• [Problem to work on] Going line by line through the data below, how many lines contain the word "filter"? Give only the number.
───── Material provided
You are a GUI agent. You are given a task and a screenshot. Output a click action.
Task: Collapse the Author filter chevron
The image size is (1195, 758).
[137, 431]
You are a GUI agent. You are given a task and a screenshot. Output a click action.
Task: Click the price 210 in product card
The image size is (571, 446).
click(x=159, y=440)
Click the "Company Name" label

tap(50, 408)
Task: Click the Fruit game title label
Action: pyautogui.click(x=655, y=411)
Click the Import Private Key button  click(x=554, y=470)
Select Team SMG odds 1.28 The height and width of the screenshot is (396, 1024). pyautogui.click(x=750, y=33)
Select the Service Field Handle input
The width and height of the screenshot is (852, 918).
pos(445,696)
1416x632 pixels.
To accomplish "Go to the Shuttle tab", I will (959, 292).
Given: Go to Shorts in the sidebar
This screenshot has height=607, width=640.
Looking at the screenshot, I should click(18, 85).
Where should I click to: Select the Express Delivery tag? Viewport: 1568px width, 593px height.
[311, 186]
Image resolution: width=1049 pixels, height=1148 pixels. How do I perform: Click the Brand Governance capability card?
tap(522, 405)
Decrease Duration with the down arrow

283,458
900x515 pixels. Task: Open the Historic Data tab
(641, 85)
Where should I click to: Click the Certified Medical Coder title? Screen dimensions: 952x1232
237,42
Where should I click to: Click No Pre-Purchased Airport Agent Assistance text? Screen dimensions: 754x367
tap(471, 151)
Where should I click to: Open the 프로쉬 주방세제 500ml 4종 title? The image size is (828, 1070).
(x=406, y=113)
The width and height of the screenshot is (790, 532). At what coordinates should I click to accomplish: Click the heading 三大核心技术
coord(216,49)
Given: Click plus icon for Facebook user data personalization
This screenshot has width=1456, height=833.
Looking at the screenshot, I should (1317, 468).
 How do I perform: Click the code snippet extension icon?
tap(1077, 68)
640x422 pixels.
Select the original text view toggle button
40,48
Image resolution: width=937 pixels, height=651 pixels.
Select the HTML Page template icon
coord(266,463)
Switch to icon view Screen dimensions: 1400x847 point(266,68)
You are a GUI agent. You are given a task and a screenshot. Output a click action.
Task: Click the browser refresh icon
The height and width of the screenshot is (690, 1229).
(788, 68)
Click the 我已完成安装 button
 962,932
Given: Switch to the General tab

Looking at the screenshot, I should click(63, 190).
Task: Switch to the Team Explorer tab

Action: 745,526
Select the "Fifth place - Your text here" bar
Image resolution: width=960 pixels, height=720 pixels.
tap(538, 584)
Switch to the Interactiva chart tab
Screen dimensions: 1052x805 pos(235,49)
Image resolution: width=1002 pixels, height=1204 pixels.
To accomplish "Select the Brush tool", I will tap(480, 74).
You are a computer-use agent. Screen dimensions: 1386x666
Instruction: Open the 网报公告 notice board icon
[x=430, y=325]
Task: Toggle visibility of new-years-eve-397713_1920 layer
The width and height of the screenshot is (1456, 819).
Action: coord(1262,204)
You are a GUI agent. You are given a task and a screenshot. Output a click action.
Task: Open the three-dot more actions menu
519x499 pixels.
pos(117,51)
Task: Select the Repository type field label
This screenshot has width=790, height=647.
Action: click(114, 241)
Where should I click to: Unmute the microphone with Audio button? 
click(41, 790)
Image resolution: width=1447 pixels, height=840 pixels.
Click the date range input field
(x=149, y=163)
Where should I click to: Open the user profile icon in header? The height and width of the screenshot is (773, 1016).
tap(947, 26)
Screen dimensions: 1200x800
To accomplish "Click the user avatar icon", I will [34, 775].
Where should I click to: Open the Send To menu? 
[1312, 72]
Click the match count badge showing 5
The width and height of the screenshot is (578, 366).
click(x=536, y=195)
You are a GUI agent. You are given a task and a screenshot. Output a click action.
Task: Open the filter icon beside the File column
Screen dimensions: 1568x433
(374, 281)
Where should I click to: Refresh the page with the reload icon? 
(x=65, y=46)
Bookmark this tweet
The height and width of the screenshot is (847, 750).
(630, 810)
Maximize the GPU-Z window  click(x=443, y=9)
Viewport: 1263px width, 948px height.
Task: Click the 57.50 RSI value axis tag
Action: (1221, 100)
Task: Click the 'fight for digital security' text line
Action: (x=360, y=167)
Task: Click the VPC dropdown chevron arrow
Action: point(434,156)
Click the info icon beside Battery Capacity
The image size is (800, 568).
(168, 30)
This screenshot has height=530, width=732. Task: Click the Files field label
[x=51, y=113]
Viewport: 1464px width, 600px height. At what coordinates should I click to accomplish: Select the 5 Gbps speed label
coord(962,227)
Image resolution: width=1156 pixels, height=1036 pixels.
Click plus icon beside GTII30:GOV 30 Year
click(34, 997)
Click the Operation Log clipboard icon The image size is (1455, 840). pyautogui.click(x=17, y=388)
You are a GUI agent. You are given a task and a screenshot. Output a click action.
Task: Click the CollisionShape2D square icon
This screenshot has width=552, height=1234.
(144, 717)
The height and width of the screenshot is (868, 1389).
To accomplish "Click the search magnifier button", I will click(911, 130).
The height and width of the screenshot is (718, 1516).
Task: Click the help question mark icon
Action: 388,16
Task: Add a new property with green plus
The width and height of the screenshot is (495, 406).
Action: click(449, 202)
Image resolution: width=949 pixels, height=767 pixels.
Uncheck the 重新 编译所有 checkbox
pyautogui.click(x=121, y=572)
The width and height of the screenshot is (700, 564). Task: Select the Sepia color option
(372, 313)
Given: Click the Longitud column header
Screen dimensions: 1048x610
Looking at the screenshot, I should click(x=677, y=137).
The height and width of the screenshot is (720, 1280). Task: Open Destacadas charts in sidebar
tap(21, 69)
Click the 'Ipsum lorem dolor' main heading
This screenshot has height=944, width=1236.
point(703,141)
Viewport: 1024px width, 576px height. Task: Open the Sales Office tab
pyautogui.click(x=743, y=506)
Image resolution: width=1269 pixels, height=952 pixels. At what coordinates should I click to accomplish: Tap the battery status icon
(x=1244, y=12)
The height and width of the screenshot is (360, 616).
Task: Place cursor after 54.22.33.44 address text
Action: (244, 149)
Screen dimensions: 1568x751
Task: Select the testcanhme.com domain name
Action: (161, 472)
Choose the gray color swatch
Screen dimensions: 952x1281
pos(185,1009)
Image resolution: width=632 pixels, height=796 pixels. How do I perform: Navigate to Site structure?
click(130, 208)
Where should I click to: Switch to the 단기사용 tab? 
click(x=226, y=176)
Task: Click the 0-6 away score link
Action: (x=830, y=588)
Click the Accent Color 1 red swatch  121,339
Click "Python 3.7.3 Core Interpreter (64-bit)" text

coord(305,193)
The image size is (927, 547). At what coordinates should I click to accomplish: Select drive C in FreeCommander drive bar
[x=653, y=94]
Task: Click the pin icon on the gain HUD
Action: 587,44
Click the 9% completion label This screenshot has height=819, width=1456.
──────────
• [Solution below] 2